Records excerpted from a collection
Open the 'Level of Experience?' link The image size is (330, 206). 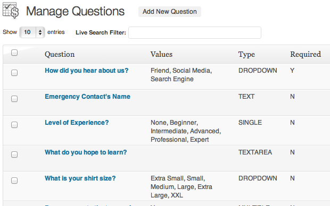77,123
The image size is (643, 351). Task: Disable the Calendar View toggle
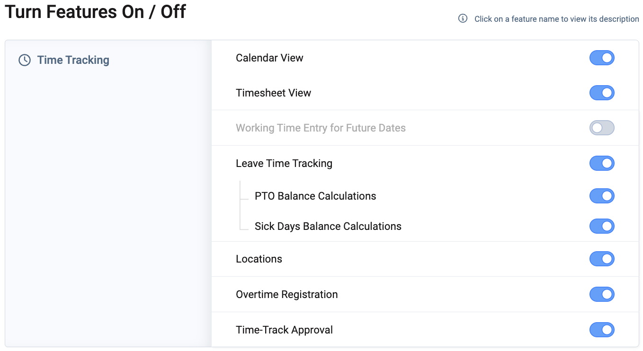point(602,58)
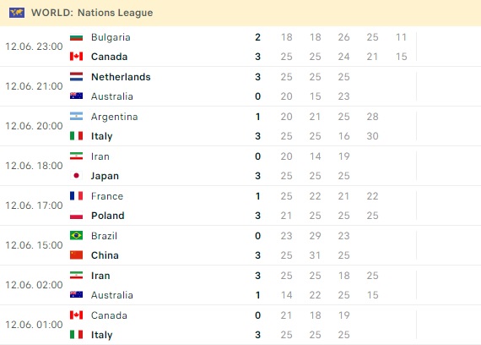Image resolution: width=481 pixels, height=345 pixels.
Task: Click the world map league icon
Action: 17,13
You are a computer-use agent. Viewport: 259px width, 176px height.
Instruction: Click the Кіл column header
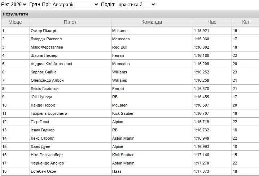245,22
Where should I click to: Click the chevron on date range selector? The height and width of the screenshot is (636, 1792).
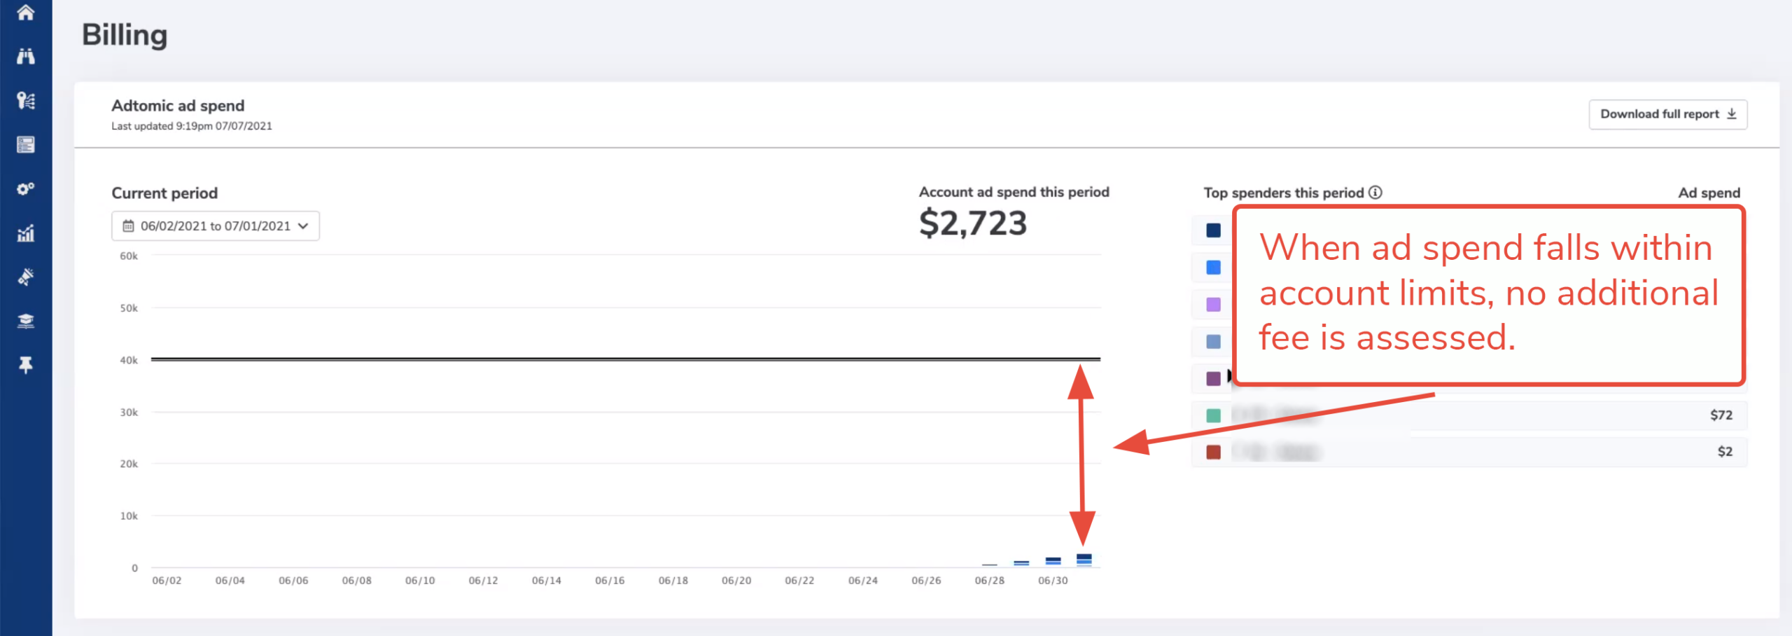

» **Your task**
Copy out the data verbatim, from the line containing "The image size is (643, 351)." up to and including the final line of the data. Omit the pictures.

» **Result of this exercise**
The image size is (643, 351). Task: Disable the Calendar View toggle
point(602,58)
Image resolution: width=481 pixels, height=345 pixels.
Task: Click the world map league icon
Action: 17,13
You are a computer-use agent. Viewport: 259px width, 176px height.
Instruction: Click the Кіл column header
245,22
Where should I click to: Click the chevron on date range selector? The height and width of the screenshot is (636, 1792).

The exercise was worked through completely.